Giorno ventidue: home is where your (white) heart is.

Reduce da una giornata infinita, finalmente mi concedo il lusso di sedermi a scrivere.

A parte i gatti sotto al divano che continuano a trovare mille maniere fantasiose per distruggere ciò che ancora resta di lui, tutto intorno è silenzio.
Solo il lieve lamento del frigo a tenermi compagnia e il fiato del gas, dove l'acqua per la tisana sta per bollire.

Casa mia è un minuscolo nido, un tempio sacro e privato senza troppe pretese, ma con molta personalità. O almeno, così dicono.
Ho sempre considerato una priorità e un privilegio avere una casa che ci assomigli e forse a forza di sederci sui suoi pavimenti, di dormire tra le sue lenzuola e di mangiare sulla sua tavola, finiamo anche noi per assomigliarle (un po' come quella storia del cane che assomiglia al padrone o forse al contrario, non ricordo esattamente!)

La mia casa è piccola, prevalentemente bianca: qua e là macchie sparse di colori tenui, tanti libri e foto, molte delle quali attendono ancora di essere appese. Ci sono lettere e disegni attaccati al frigo accanto a numerosi magneti che scelgo con una cura ossessiva cercando di evitare come la peste l'effetto souvenir, cartoline in bianco e nero, parole e numeri sparsi un po' ovunque, vecchie macchine fotografiche da quattro soldi, matrioske, tante matrioske.

Mi piace, parecchio.
Certo, non è esattamente quello che sognavo, ma si avvicina molto all'idea di casa che avevo in mente.
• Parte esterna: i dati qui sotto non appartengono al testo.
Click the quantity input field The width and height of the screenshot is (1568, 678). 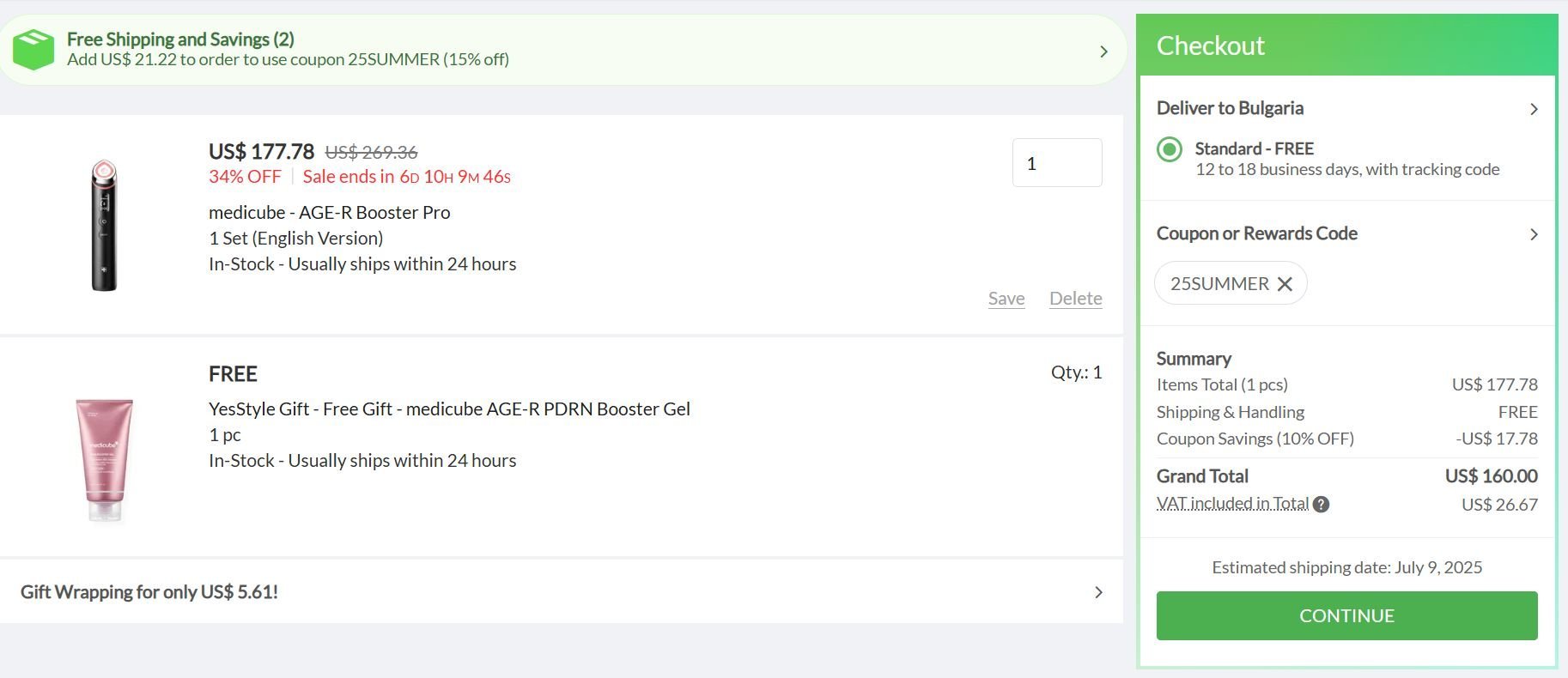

Quando ci sono entrata a vivere è stato divertente ascoltare i commenti di amici e conoscenti.
Qualcuno mi ha detto che casa mia profumava di Ikea - e questo per me è un complimento, badate bene!- altri che era "troppo bianca" e che avendo all'epoca un famoso copripiumone, ovviamente bianco, con le lettere dell'alfabeto nere stampate sopra "sembra di stare allo stadio della Juve quando dormi qui!" che detto da un torinista è un palese insulto. C'è poi chi ha affermato che " è troppo curata nei dettagli, mi mette l'ansia!", o ancora "ci sono troppi cuori, non potevi che viverci tu!". Insomma, devo dire che è una casa che ha riscosso grande successo tra le donne e pochissimo tra gli esponenti del genere maschile, fatta eccezione per un caro amico il cui senso estetico è molto affine al mio e con il quale ho potuto brindare con soddisfazione alla mia Casa Bianca!
Dopo lungo riflettere ho concluso che il primo uomo che la saprà realmente apprezzare in tutta la sua bianca piccolezza, sarà quello giusto per me!

A casa mia mancano poche cose, devo essere sincera e sono anche convinta che nella prossima ci saranno tutte. Per ora ciò che mi manca è un terrazzo che vorrei convertire nell'estensione dell' interno durante i mesi più caldi e qualche grossa e luminosa finestra che mi permetta di avere delle piante a farmi compagnia.

Tuttavia ciò che ho è sicuramente più importante: amo la sensazione di rintanarmi in un luogo che mi assomiglia in tutto il suo eccessivo biancore e con il suo troppo cuore. Bella, così, nelle sue imperfezioni infinite.